Protection des espaces verts et retombées sociales

Isabelle Bérubé, Directrice du développement chez Société pour la nature et les parcs - section Québec (SNAP Québec), fait remarquer qu’au-delà des bénéfices pour la santé et de la résilience climatique, la préservation des espaces naturels permet de préserver la biodiversité, les paysages, la qualité de vie, en plus d’augmenter la valeur foncière, les retombées sociales positives, le potentiel touristique et les services écosystémiques rendus à la communauté.

Les villes ne sont pas à la hauteur du défi de préservation des espaces verts dit-elle. Ces dernières devraient pouvoir exproprier pour des raisons de protection de la biodiversité et de lutte / adaptation aux changements climatiques. Les golfs protégés par le règlement de contrôle intérimaire (RCI) de la CMM dit-elle, vont s’inscrire dans une grande trame de connexion des espaces verts préservés. Ce sont des espaces qui offrent une excellente opportunité de restauration de la nature. Elle en profite pour annoncer que le prochain Sommet sur la biodiversité pour les municipalités se déroulera en février prochain, à Laval.

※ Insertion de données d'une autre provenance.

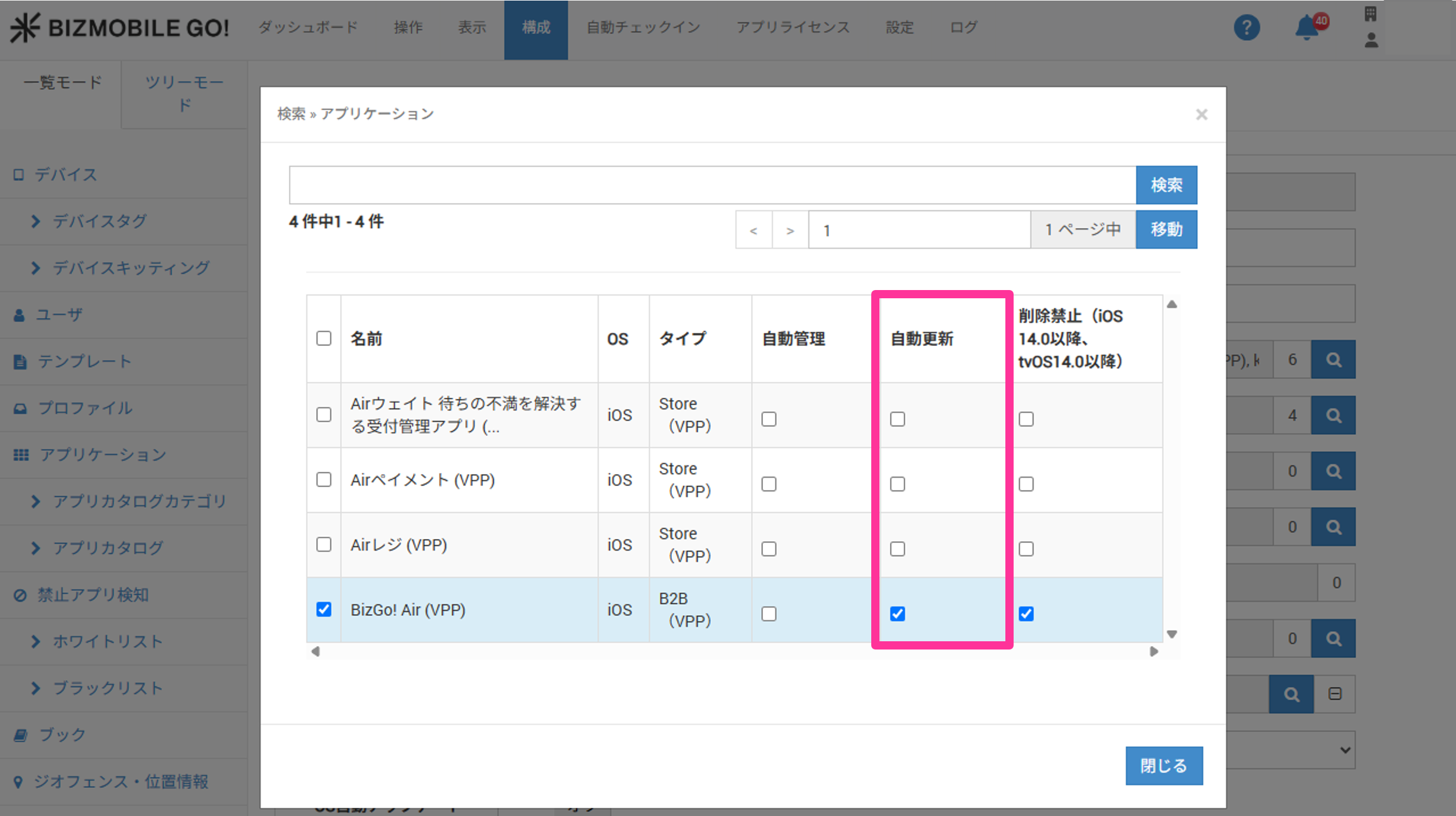Expand the デバイスタグ sidebar item
Screen dimensions: 1456x816
[x=99, y=221]
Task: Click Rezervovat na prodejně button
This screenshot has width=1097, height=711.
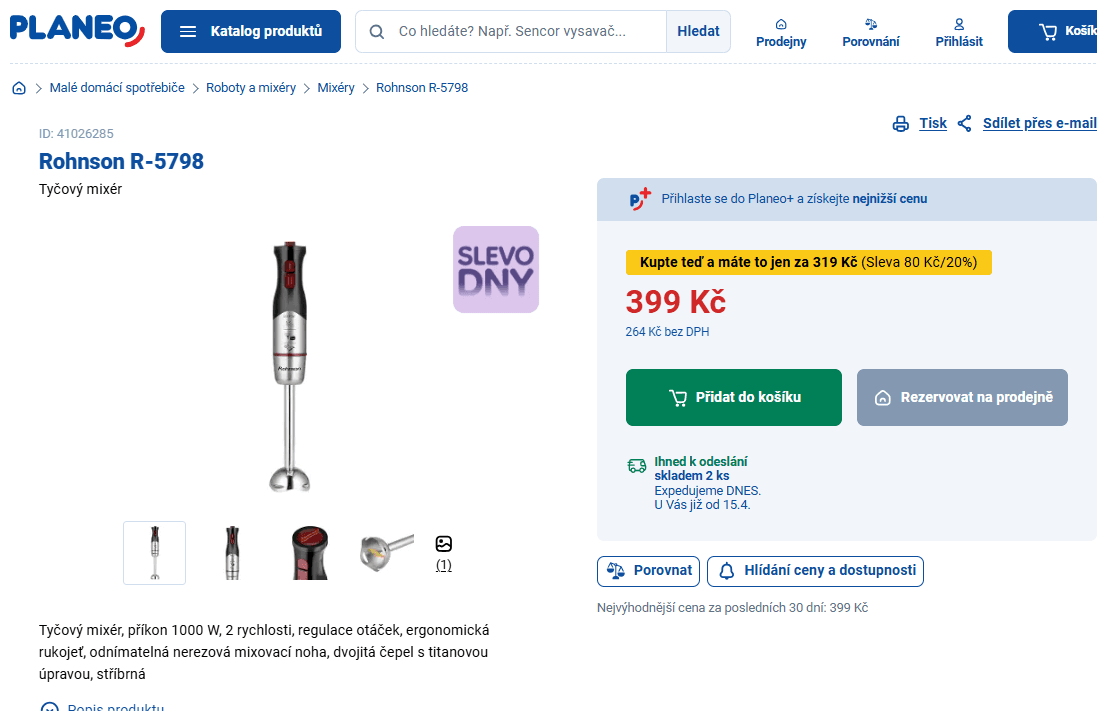Action: click(x=962, y=397)
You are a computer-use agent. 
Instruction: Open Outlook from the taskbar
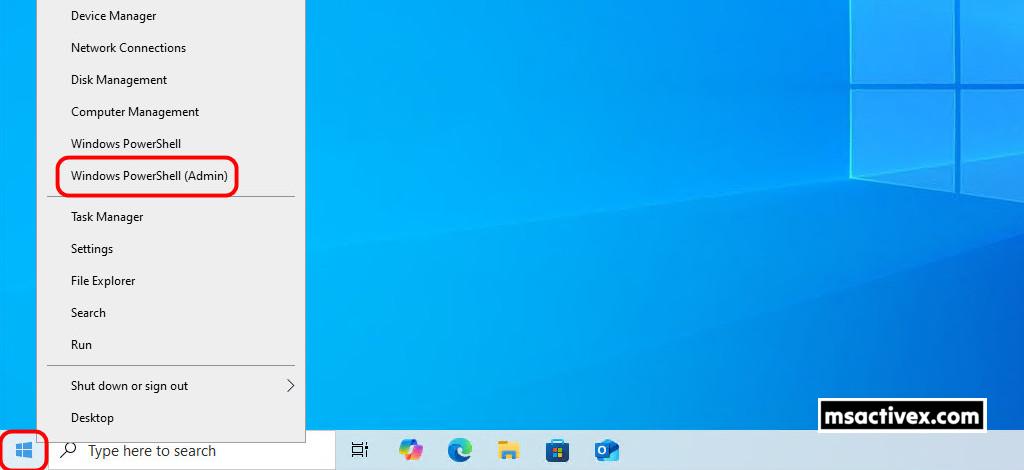click(x=607, y=451)
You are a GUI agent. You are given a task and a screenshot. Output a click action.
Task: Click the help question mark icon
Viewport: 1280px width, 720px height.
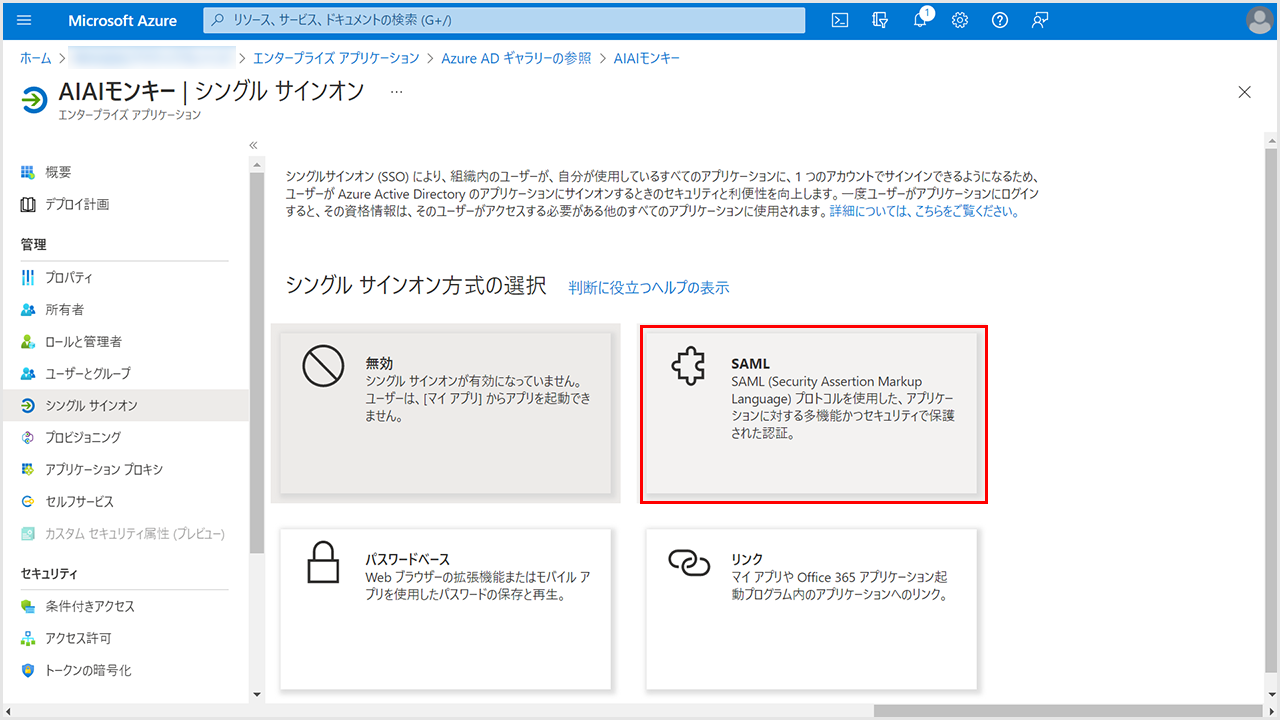[1000, 20]
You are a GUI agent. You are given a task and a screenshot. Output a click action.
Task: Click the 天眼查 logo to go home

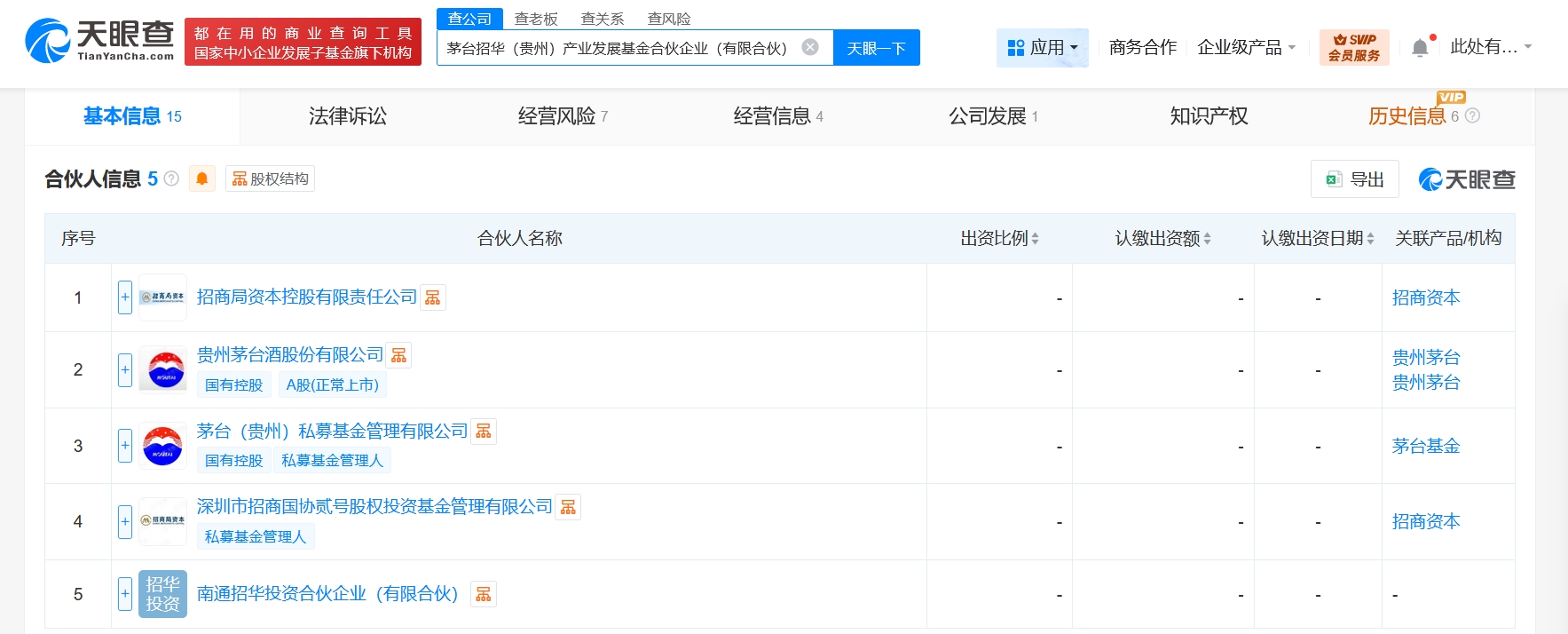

Changements climatiques et biodiversité

Ursule Boyer-Villemaire, gestionnaire de projets pour Ouranos et professeure associée à l’UQAM sur la prévention, l’adaptation et l’atténuation des impacts des changements climatiques affirme que les changements climatiques influencent déjà la biodiversité : 324 espèces de plantes et 153 vertébrés étaient déjà en situation précaire en 2020 au Québec. Il est essentiel de développer une collaboration multiniveau dit-elle, pour transformer la «gestion de la nature» et réduire l’espace donné à la voiture, par exemple, en aménageant des stationnements étagés. Le droit de préemption[1] doit faire partie du coffre à outils des municipalités mais il est insuffisant. Il est nécessaire d’y ajouter des mécanismes d'éco-fiscalité et autres pour atteindre des cibles plus ambitieuses. Les écosystèmes urbains sont des alliés efficaces d’une trajectoire résiliente face aux changements climatiques.

⎯⎯⎯⎯⎯⎯⎯⎯

[1] Un droit de préemption est un droit légal ou contractuel accordé à des personnes privées ou publiques d'acquérir un bien par priorité à toute autre personne et ce lorsque le propriétaire manifeste sa volonté de le vendre. (Wikipedia)


Densifier pour protéger

Guillaume Tremblay – Maire de Mascouche dit qu’il faut densifier pour protéger ! Il souligne le succès du Corridor forestier du Grand Coteau et affirme que les anciens golfs représentent maintenant une opportunité unique. Le RCI sur les golfs adopté par la CMM représente 474 hectares de territoire protégé. Maintenant, dit-il, les subventions et la refonte de la Loi sur l’expropriation doivent suivre, afin de permettre l’acquisition de ces espaces verts pour le bénéfice des communautés. Les autres paliers gouvernementaux doivent combler ces besoins financiers et législatifs des municipalités.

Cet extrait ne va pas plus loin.